[Consignes]:
A – Selon le texte sur Přednádraží, combien d'immeubles de brique se trouvent dans cette rue d'Ostrava ?
B – Poursuivez le texte sur Přednádraží à partir de sa dernière phrase.

[Texte source]:
---*---

République Tchèque : la lutte se poursuit à Přednádraží

Přednádraží est une rue d'Ostrava où onze immeubles de brique sont habités par des familles Rom, qui appartiennent à la plus importante minorité ethnique tchèque. Depuis août 2012, elle a été le siège de luttes soutenues contre les expulsions imposées au propriétaire et aux habitants par la Mairie d'Ostrava, au motif d'une prétendue dégradation des immeubles et en particulier de la détérioration des canalisations d'égouts.

Pendant plus dix ans, les autorités municipales d'Ostrava ont laissé le système d'égouts de Přednádraží se détériorer jusqu'à l'état de délabrement atteint au mois d'août. Ils ont alors décidé de “résoudre” le problème en expulsant les résidents et en les rendant responsables, ainsi que le propriétaire des bâtiments, de l'état de dégradation. Pour la plupart des habitants, expulsion signifie déplacement et risque de se retrouver à la rue, car les autorités n'ont proposé aucune alternative de logement à faible loyer et ont orienté les résidents sur des foyers surpeuplés et à des prix prohibitifs. La lutte pour les droits civiques des Roms a fait une avancée historique et décisive, car les habitants et le propriétaire des immeubles se sont réunis avec des activistes tchèques pour résister à la pression des institutions publiques.

---*---

[Données affichées]:

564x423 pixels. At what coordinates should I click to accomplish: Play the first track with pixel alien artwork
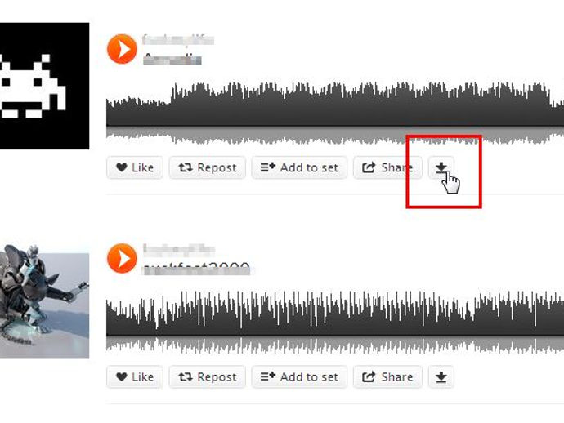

---*---

[Réponses]:
A – Onze immeubles de brique.

B –
Přednádraží, cependant, a dû faire face à plusieurs coups durs au cours du dernier mois.

Environ 50 personnes sont encore sur le site, et occupent un bâtiment connu sous le nom de “numéro 8″. A l'approche de l'hiver ils doivent affronter une pression toujours plus insistante de la part des institutions allant jusqu'à des privations physiques, avec des coupures d'électricité et un seul robinet pour l'approvisionnement en eau de tout l'immeuble.

Le 20 septembre Romea News rapporte que Vzájemné soužití [en tchèque], une organisation associative de travailleurs sociaux pour la défense des droits des Roms, dirigée par Kumar Vishwanathan, qui s'est investie pour soutenir la lutte de Přednádraží, a été expulsée de ses bureaux [en tchèque], bureaux qui leur sont loués par la Mairie d'Ostrava. Aucune raison n'a été donnée pour cette expulsion et Vzájemné soužití envisage une action en justice.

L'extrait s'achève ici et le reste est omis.